++++ The input

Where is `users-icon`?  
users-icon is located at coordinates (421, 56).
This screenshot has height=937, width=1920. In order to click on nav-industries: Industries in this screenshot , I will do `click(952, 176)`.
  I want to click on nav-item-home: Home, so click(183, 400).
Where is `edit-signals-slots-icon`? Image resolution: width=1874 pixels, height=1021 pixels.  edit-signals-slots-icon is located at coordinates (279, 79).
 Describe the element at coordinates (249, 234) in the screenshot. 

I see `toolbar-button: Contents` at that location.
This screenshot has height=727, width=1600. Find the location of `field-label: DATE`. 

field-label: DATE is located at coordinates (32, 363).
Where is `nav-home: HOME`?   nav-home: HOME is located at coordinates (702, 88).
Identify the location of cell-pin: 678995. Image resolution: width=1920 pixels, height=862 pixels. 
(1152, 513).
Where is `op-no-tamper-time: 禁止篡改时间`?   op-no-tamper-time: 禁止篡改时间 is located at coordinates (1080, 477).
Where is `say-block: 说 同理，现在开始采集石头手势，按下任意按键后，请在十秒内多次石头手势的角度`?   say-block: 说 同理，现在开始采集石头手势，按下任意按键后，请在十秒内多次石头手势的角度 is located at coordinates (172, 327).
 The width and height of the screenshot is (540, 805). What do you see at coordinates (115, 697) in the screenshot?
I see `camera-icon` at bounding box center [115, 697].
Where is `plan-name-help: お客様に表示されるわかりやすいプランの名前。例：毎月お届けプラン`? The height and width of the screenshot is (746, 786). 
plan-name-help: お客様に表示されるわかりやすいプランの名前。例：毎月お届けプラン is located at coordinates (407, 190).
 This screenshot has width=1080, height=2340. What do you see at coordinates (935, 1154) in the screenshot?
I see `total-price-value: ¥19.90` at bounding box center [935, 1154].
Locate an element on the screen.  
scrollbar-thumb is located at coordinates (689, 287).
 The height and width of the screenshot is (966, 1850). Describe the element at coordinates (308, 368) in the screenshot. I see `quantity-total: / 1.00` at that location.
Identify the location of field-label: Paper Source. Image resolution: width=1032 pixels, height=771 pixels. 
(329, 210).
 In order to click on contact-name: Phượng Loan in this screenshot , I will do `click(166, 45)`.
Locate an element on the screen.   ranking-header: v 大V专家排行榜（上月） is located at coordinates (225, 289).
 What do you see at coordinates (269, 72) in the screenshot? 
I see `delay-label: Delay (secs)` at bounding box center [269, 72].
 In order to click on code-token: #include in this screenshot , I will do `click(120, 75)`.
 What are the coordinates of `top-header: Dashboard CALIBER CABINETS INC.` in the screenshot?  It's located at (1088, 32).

++++++++

◆ About this exercise ◆
Output the lines from the one with "coordinates (279, 79)." up to and including the one with "coordinates (225, 289).", reproduced word for word.

◆ The answer ◆
Where is `edit-signals-slots-icon`? Image resolution: width=1874 pixels, height=1021 pixels.  edit-signals-slots-icon is located at coordinates (279, 79).
 Describe the element at coordinates (249, 234) in the screenshot. 

I see `toolbar-button: Contents` at that location.
This screenshot has height=727, width=1600. Find the location of `field-label: DATE`. 

field-label: DATE is located at coordinates (32, 363).
Where is `nav-home: HOME`?   nav-home: HOME is located at coordinates (702, 88).
Identify the location of cell-pin: 678995. Image resolution: width=1920 pixels, height=862 pixels. 
(1152, 513).
Where is `op-no-tamper-time: 禁止篡改时间`?   op-no-tamper-time: 禁止篡改时间 is located at coordinates (1080, 477).
Where is `say-block: 说 同理，现在开始采集石头手势，按下任意按键后，请在十秒内多次石头手势的角度`?   say-block: 说 同理，现在开始采集石头手势，按下任意按键后，请在十秒内多次石头手势的角度 is located at coordinates (172, 327).
 The width and height of the screenshot is (540, 805). What do you see at coordinates (115, 697) in the screenshot?
I see `camera-icon` at bounding box center [115, 697].
Where is `plan-name-help: お客様に表示されるわかりやすいプランの名前。例：毎月お届けプラン`? The height and width of the screenshot is (746, 786). 
plan-name-help: お客様に表示されるわかりやすいプランの名前。例：毎月お届けプラン is located at coordinates (407, 190).
 This screenshot has width=1080, height=2340. What do you see at coordinates (935, 1154) in the screenshot?
I see `total-price-value: ¥19.90` at bounding box center [935, 1154].
Locate an element on the screen.  
scrollbar-thumb is located at coordinates (689, 287).
 The height and width of the screenshot is (966, 1850). Describe the element at coordinates (308, 368) in the screenshot. I see `quantity-total: / 1.00` at that location.
Identify the location of field-label: Paper Source. Image resolution: width=1032 pixels, height=771 pixels. 
(329, 210).
 In order to click on contact-name: Phượng Loan in this screenshot , I will do `click(166, 45)`.
Locate an element on the screen.   ranking-header: v 大V专家排行榜（上月） is located at coordinates (225, 289).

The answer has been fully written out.